**EXERCISE DETAILS**
Begin at the line that holds "This screenshot has width=1440, height=840." and copy each line exactly until the data below ends, including that last line but no pictures.

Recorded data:

####################

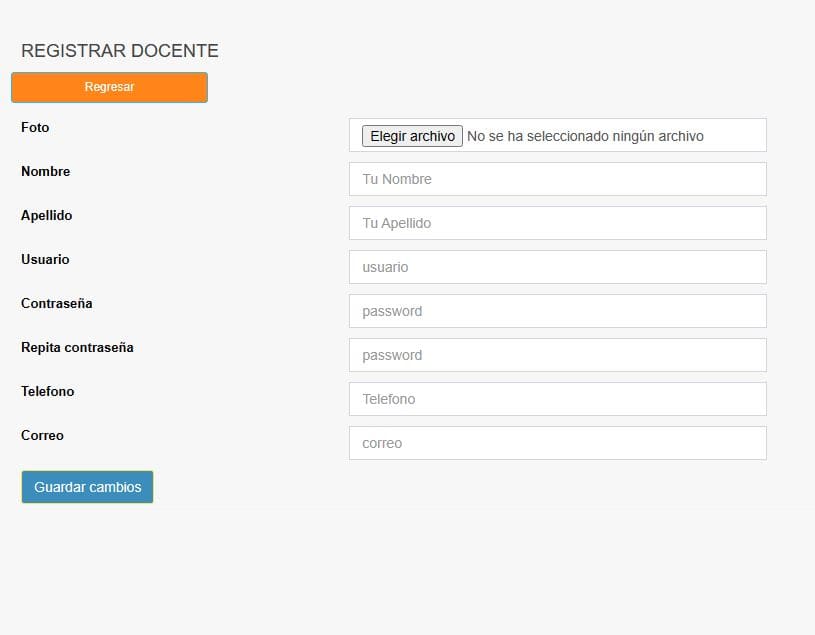This screenshot has height=635, width=815.
Task: Click the orange Regresar button
Action: click(x=109, y=87)
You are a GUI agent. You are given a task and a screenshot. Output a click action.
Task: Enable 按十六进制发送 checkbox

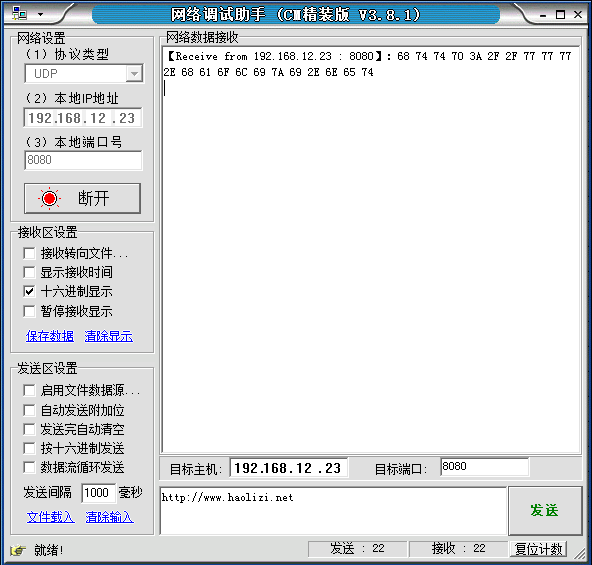[x=29, y=448]
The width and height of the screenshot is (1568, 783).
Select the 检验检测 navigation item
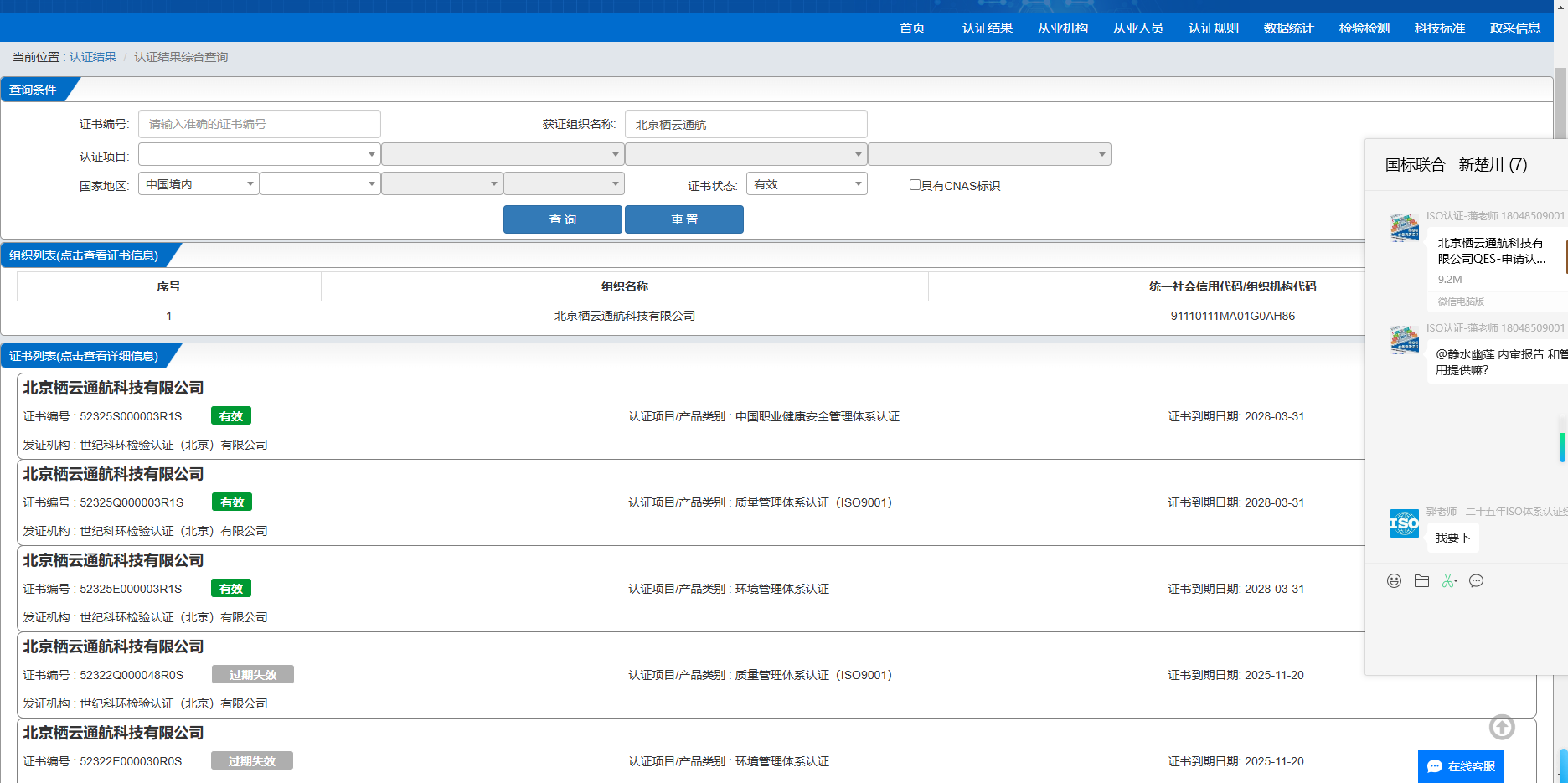1364,28
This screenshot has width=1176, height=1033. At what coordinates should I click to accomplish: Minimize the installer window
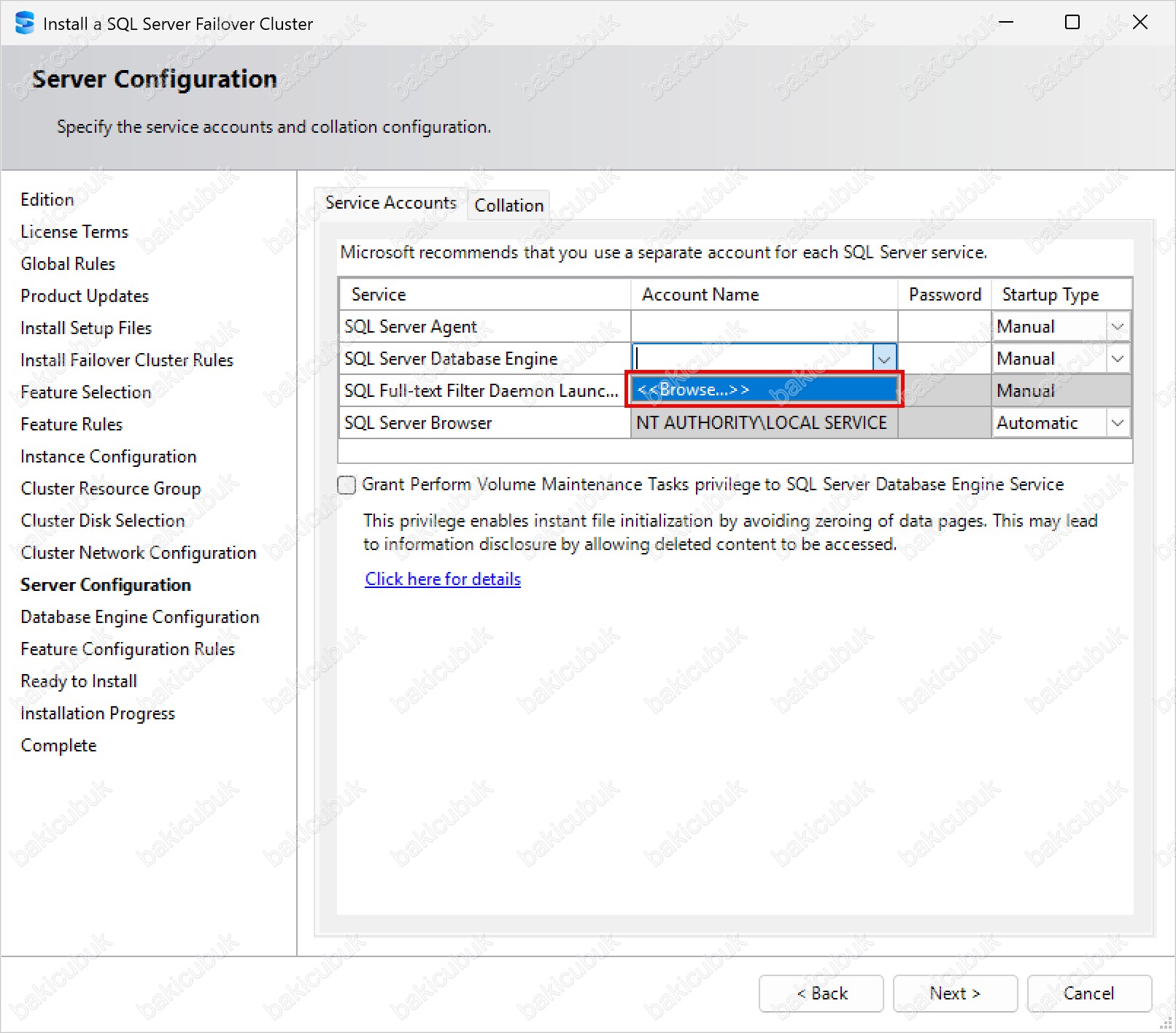click(1006, 23)
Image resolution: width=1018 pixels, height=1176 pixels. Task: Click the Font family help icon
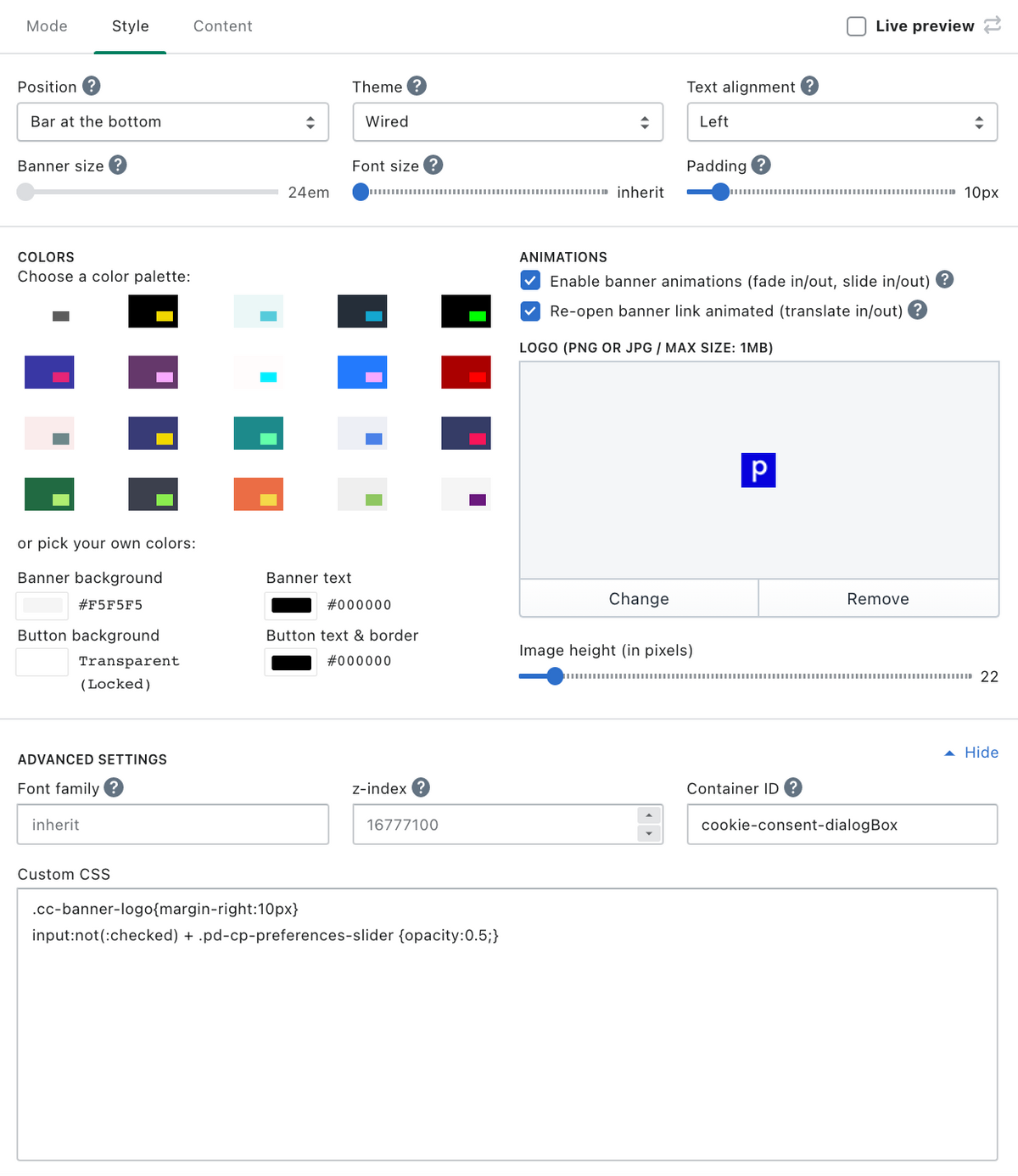point(114,787)
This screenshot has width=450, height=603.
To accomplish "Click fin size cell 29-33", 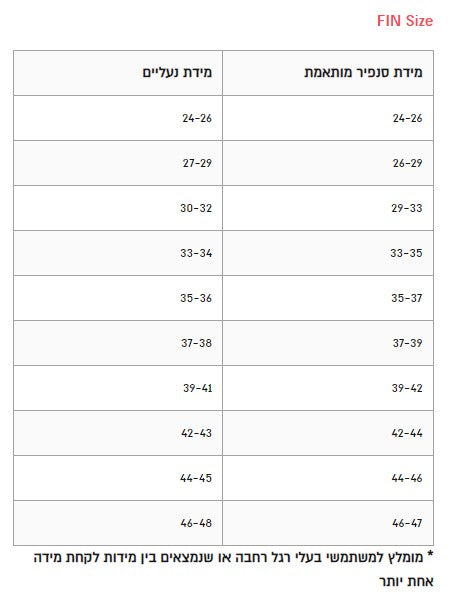I will pyautogui.click(x=328, y=208).
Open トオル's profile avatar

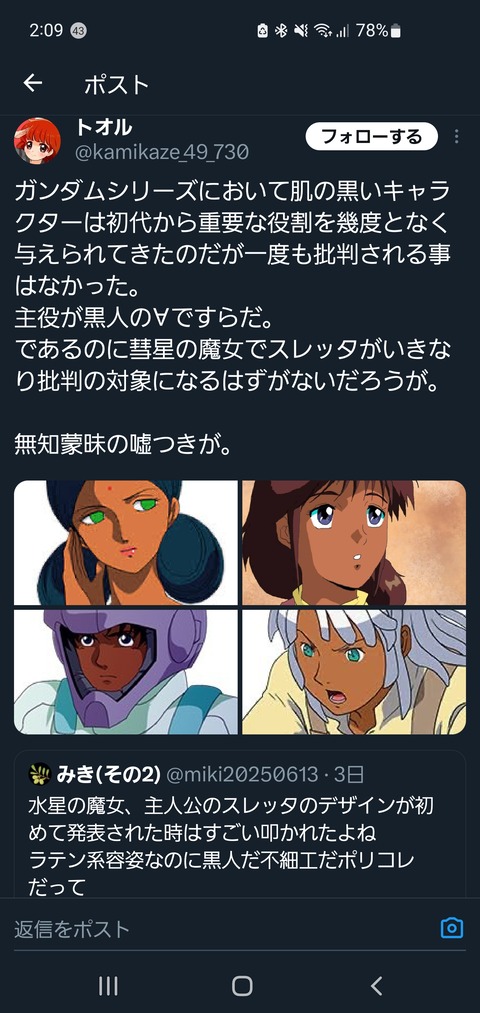point(37,140)
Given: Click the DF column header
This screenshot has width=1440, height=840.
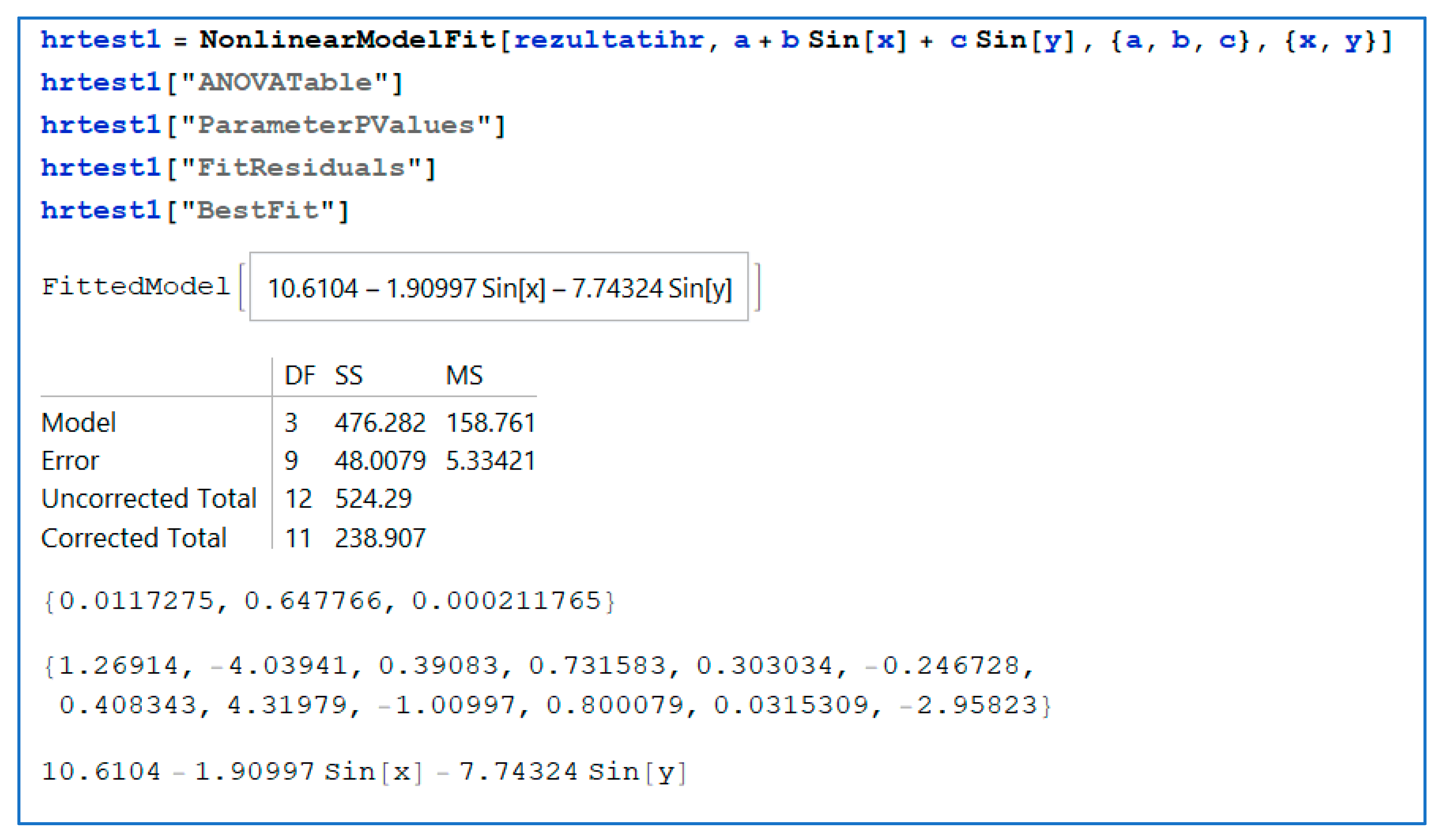Looking at the screenshot, I should coord(300,375).
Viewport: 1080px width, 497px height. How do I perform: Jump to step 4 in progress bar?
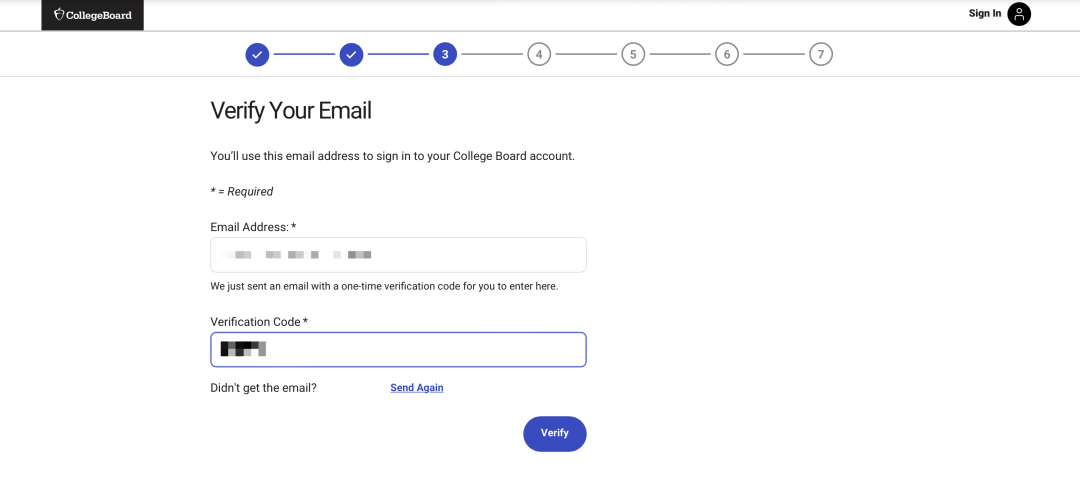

####################

**WRITTEN SOLUTION**
This screenshot has width=1440, height=840.
Looking at the screenshot, I should coord(300,375).
Viewport: 1080px width, 497px height. How do I perform: Jump to step 4 in progress bar?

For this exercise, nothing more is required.